Да, «крепостной» вопрос государь рассматривает серьёзно, слишком уж обнаглели помещички, закладывая-перезакладывая имения, не желая хозяйствовать. Но жить хотели хорошо, в долги залазили, шли на подлог, на преступления. Героические офицеры гвардии стареньких дядюшек-тётушек «заказывали», чтоб наследство поскорее получить — куда там Раскольникову. Такие вот — «господа офицеры, голубые князья». Отец искренне печалился о падении нравов среди дворянства — главной опоры трона, давал поручения брату, ответственному теперь ещё помимо множества иных дел и за «раскрепощение» Руси.

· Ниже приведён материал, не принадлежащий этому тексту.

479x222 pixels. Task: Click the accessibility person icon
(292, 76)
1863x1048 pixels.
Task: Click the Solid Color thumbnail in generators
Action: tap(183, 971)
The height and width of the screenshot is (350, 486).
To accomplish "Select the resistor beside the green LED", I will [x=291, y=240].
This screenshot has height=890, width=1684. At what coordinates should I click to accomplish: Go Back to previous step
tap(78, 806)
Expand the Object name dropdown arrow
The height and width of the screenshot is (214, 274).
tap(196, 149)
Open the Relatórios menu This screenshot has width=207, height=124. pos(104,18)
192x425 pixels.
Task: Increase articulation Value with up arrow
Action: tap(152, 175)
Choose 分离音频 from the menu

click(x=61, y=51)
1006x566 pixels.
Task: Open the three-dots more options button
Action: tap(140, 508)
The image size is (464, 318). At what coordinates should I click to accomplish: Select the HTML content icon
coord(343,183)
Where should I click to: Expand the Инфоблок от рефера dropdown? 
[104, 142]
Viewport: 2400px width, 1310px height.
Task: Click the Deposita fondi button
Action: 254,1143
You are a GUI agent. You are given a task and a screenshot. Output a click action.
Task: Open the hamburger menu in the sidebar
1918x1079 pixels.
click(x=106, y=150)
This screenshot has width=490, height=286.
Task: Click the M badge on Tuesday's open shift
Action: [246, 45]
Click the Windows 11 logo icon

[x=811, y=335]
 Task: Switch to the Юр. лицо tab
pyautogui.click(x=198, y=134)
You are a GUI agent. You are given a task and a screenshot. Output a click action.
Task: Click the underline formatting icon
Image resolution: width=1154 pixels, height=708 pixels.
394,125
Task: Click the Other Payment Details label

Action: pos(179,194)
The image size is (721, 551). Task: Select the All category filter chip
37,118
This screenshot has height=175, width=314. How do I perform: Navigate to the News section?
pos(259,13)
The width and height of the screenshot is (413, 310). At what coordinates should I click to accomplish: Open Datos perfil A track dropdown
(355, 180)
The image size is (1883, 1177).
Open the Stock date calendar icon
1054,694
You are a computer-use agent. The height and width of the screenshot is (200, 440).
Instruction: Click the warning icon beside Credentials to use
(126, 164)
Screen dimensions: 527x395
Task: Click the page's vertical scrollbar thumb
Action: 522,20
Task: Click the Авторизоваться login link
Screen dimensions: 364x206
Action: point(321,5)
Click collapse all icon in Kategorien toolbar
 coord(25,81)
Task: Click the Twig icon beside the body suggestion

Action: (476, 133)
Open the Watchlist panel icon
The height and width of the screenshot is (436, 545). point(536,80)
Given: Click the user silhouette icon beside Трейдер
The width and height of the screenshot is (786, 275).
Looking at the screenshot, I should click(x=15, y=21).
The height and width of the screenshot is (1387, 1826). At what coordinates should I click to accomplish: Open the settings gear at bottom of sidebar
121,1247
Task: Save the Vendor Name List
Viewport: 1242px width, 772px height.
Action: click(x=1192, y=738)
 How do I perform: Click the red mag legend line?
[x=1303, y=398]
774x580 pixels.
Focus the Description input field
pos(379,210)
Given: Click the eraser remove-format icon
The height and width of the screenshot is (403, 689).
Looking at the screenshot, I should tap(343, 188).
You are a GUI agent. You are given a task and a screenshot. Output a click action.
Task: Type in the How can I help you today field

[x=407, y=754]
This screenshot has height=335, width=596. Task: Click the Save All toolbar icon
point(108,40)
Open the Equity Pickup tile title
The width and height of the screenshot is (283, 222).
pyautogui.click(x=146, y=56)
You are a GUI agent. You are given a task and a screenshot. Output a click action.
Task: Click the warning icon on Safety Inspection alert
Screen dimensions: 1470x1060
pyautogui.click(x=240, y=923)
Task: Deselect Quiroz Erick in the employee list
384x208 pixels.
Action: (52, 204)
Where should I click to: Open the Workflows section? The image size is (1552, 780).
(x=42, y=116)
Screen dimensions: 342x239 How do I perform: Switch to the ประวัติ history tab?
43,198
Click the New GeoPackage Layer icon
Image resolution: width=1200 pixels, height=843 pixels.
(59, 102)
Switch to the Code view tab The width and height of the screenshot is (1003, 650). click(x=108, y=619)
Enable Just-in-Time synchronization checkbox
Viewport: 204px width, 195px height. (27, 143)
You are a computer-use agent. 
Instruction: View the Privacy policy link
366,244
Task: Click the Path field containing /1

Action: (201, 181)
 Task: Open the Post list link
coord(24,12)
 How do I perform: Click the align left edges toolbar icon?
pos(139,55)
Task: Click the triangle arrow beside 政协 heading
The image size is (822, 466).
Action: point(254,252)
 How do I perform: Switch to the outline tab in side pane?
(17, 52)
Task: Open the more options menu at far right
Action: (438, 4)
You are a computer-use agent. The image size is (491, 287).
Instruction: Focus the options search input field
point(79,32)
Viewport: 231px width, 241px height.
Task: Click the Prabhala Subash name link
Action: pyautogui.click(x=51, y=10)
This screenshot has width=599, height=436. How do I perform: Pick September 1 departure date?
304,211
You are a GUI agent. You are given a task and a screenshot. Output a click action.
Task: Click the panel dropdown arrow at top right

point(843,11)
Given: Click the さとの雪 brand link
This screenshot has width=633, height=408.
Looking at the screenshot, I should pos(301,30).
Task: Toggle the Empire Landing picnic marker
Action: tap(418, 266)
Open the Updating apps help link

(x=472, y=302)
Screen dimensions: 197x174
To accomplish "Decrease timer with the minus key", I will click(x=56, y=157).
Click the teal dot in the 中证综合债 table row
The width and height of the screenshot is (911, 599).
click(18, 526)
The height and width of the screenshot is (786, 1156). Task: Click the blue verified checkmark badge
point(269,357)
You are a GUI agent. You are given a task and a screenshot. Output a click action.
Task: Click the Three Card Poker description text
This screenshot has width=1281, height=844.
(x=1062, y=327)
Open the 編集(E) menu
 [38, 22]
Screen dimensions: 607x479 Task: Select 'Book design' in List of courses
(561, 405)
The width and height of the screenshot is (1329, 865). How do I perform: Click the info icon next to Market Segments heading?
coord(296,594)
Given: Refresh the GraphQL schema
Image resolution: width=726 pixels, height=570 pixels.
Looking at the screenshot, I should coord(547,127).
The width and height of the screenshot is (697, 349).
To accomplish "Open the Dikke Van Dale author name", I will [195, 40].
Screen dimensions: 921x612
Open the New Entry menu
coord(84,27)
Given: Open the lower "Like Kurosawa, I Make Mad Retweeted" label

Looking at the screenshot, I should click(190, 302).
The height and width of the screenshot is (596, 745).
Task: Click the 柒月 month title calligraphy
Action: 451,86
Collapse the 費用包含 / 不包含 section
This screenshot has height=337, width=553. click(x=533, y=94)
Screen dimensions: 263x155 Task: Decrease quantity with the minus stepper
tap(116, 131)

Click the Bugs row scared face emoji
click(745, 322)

Что нравится в Николае Павловиче — думает государь о преемственности власти, «натаскивает» детей с малых лет. И не просто чтоб получили хорошее образование — ещё и нашли дело по душе, и служили отечеству, занимаясь любимым делом, всего себя отдавая России. Для брата Саши отец определил строительство железной дороги Петербург-Москва, чтоб посмотреть как справится наследник, руля огромными людскими массами и финансовыми потоками. Второго сына, моряка, император погнал «поостудиться» на Тихий океан. А тот возьми да и ввяжись в авантюру, — у ослабшего Китая изрядно территории «откусил». Вроде бы и дело хорошее и государству польза, но за своеволие Константину здорово в письмах досталось. Ладно, переживу, главное — обратно в Питер не повезли, превратились бы вмиг финляндцы из охраны в конвой, делов-то. А сейчас на Дальний Восток — идёт помощь, хоть и не так много как хотелось бы. Но — семь-восемь тысяч линейной пехоты, которая вот-вот подтянется, весомый аргумент в спорах с цинцами. Казаки уже освоились на Амуре, промышляли контрабандой, слали письма на Дон хвалясь удалью и оборотистостью. Я не препятствовал — чем больше наживутся станичники, тем сильнее похвастаются, тем больше братьев, друзей перепишутся из донских в амурские казаки. Кстати, «константиновцы» учудили. Знали, что проеду по тракту, решили угодить. И на полверсты у ручья, там где песок и галька мелкая были, отсыпали вполне приличную дорогу. Я даже остановился, настолько разительный контраст был с иными участками тракта.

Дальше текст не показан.